The addition of the DPF module is advantageous because the module is designed to measure the effects of different key points adaptively to ensure the comprehensiveness of the final segmentation filters. The semantic saliency module is advantageous because as it is used to bridge the relationship between saliency and instances.

The described system and method for image processing is advantageous because they leverage multiple key point features (central features and peripheral features) to aid in salient instance segmentation, serving as an effective geometric constraint. Applications of the described model span from image captioning to scene understanding, where the analysis of salient instances is crucial.

Although not required, the embodiments described with reference to the Figures can be implemented as an application programming interface (API) or as a series of libraries for use by a developer or can be included within another software application, such as a terminal or personal computer operating system or a portable computing device operating system. Generally, as program modules include routines, programs, objects, components and data files assisting in the performance of particular functions, the skilled person will understand that the functionality of the software application may be distributed across a number of routines, objects or components to achieve the same functionality desired herein.

It will also be appreciated that where the methods, models and systems described herein are either wholly implemented by computing system or partly implemented by computing systems then any appropriate computing system architecture may be utilised. This will include standalone computers, network computers and dedicated hardware devices. Where the terms “computing system” and “computing device” are used, these terms are intended to cover any appropriate arrangement of computer hardware capable of implementing the function described.

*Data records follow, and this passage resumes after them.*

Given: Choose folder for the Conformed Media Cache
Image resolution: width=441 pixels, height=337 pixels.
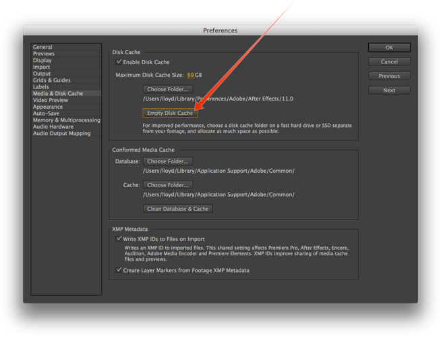Looking at the screenshot, I should coord(169,185).
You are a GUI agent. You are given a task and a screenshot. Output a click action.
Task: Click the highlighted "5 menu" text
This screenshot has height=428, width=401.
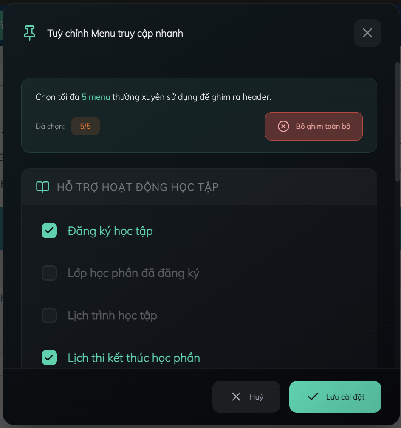(x=96, y=97)
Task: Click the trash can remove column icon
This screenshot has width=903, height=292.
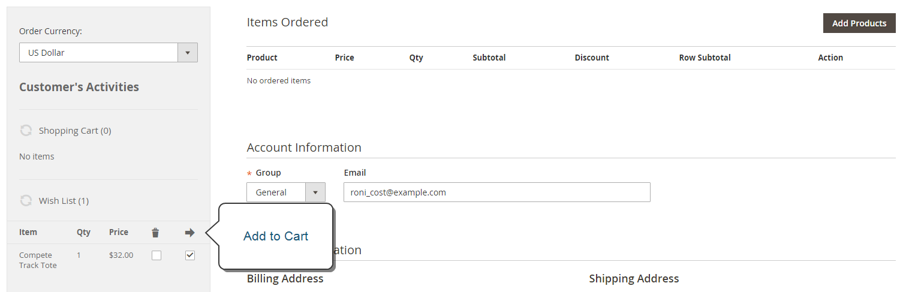Action: coord(156,233)
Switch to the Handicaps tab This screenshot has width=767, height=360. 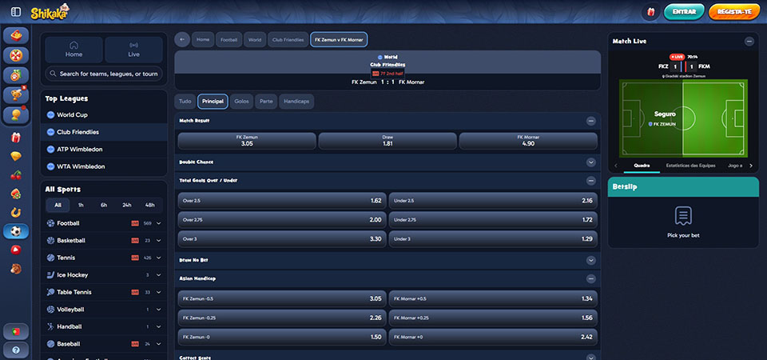tap(296, 102)
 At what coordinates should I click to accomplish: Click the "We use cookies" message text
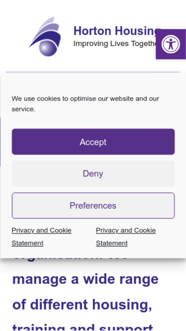[85, 99]
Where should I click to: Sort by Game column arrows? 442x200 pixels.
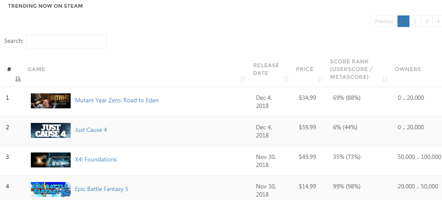[x=243, y=79]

The term module as described herein may be a software module or a hardware module or a combination thereof. The modules may be discrete software code blocks or code elements. The modules may be individual software applications that may be configured to perform the functions described herein and interact with each other. The software modules together may define a software program or software application.

Alternatively, the modules as described herein may be hardware modules e.g., integrated circuits or ASICs or a combination of digital circuits. The modules may be processors e.g., microprocessors or microcontrollers or FPGAs or other suitable processor units that may be arranged in electronic communication.

Any reference to prior art contained herein is not to be taken as an admission that the information is common general knowledge, unless otherwise indicated.

Also, it is noted that the embodiments may be described as a method (i.e., a process) that is depicted as a flowchart, a flow diagram, a structure diagram, or a block diagram. Although a flowchart may describe the operations as a sequential process, many of the operations can be performed in parallel or concurrently. In addition, the order of the operations may be rearranged. A method may correspond to a process, a function, a procedure, a subroutine, a subprogram, etc., in a computer program. When a method corresponds to a function, its termination corresponds to a return of the function to the calling function or a main function.

It will be appreciated by persons skilled in the art that numerous variations and/or modifications may be made to the invention as shown in the specific embodiments without departing from the spirit or scope of the invention as broadly described. The present embodiments are, therefore, to be considered in all respects as illustrative and not restrictive.